The plan follows guidelines based on recommendations from the Pennsylvania Interscholastic Athletic Association (PIAA); the state Health and Education departments; the state government; and the federal Centers for Disease Control and Prevention.

The plan calls for any sports-related activities in yellow or green phased counties to adhere to the gathering limits set by the state for phased reopening (25 in yellow, 250 in green) and a facility as a whole may not exceed 50% of total occupancy.

Because Berks is now in the green phase, sports-related activities at the pre-K to 12th grade level are limited to student athletes, coaches, officials and staff only.

The plan classifies sports into three risk levels.

High-risk sports – like football, wrestling, cheerleading (stunts) and dance – involve close sustained contact between participants, lack of significant protective barriers and high probability that respiratory particles will be transmitted between participants.

Moderate-risk sports – like basketball, volleyball, baseball, softball, soccer, ice hockey, tennis, pole vault, high jump, long jump, and 7-on-7 football – involve close sustained contact but with protective equipment, or intermittent close contact or group sports that use equipment that can’t be cleaned between participants.

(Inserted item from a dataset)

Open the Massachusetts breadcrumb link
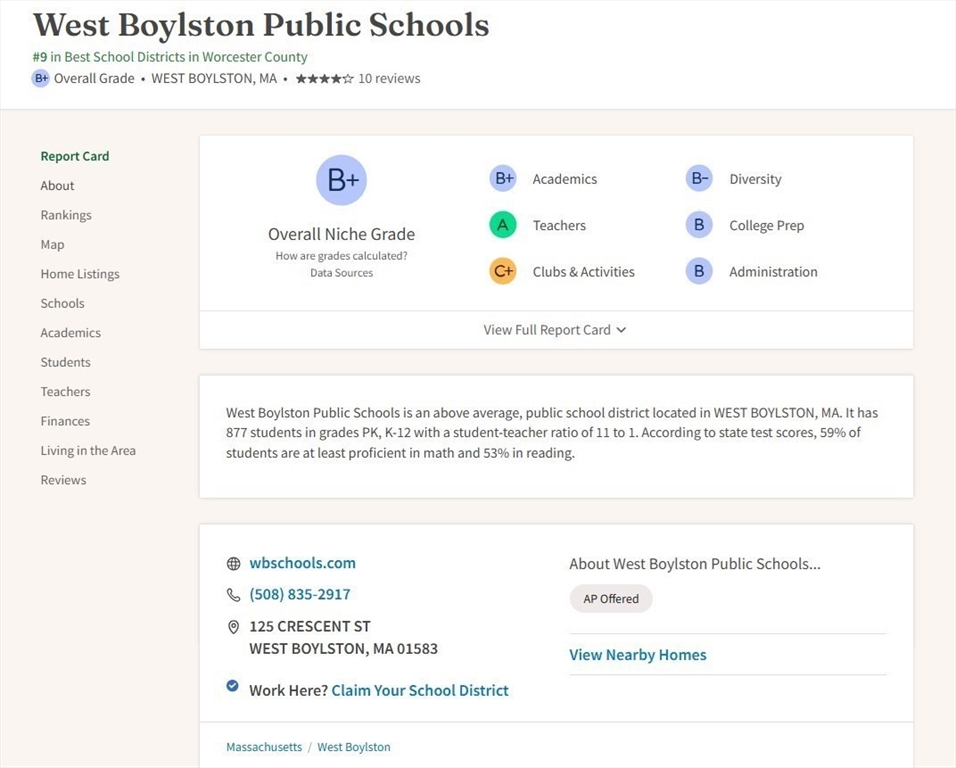 (264, 747)
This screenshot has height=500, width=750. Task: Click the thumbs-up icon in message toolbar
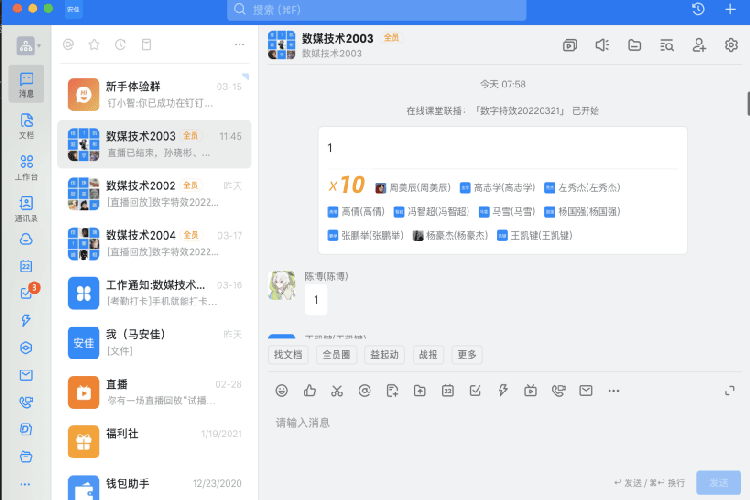pyautogui.click(x=310, y=390)
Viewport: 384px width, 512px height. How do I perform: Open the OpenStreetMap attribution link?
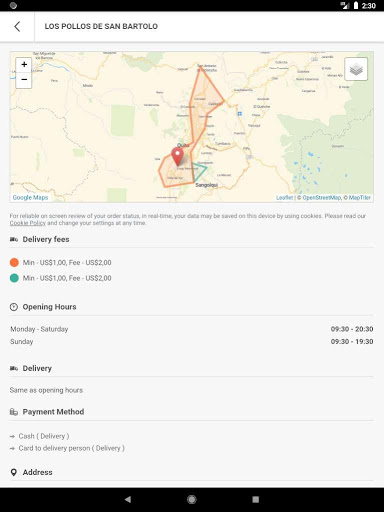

Low-risk sports – like running events, cross country, throwing events, swimming, golf, weightlifting and sideline cheer – can be done with social distancing or individually with no sharing of equipment or the ability to clean the equipment between uses by competitors.

When the entire state is in the green phase, low and moderate sports may resume. Also, high risk sports may begin full person-to-person contact.

Among many safety measures called for in the plan, coaches, student-athletes and athletic staff must screen and monitor athletes for symptoms prior to and during games and practices.

Coaching staff and other adults should wear face coverings at all times. Students actively participating in practices and contests are not required to wear masks. If not actively involved, students should wear masks.

Currently, summer activities may begin July 1 or possibly sooner, and students, coaches and staff may engage in 100% voluntary out-of-season activities.

In other athletic business, the board approved a PIAA cooperative sponsorship with the Wyomissing Area School District and the district in boys and girls water polo for the 2020-21 school year.

And the board directed the administration to execute a sports medicine services agreement with Commonwealth Orthopedic Associates for the 2020-21 school year at a cost of $17,800.

Behavioral services

The board also approved agreements related to behavioral services for the 2020-21 school year, including:

  • Progressions Behavioral Health Services Inc. will provide mental health services to students during the school day. The district will provide the location.
  • Chancelight of Pennsylvania (formerly Education Alternative for ABA LLC) will provide behavior analyst consultation services for $100 per hour, and registered behavior technician services for $45 per hour.
  • Keepley Behavioral Consulting Inc. will provide additional support to a student for up to four hours per month at a rate of $90 per hour.
  • The Richard J. Caron Foundation will provide student assistance program services at the cost of $86,130.
  • River Rock Academy Inc. will provide alternative education for disruptive youths at a cost of $214.29 per day for secondary students and $229.49 per day for elementary students.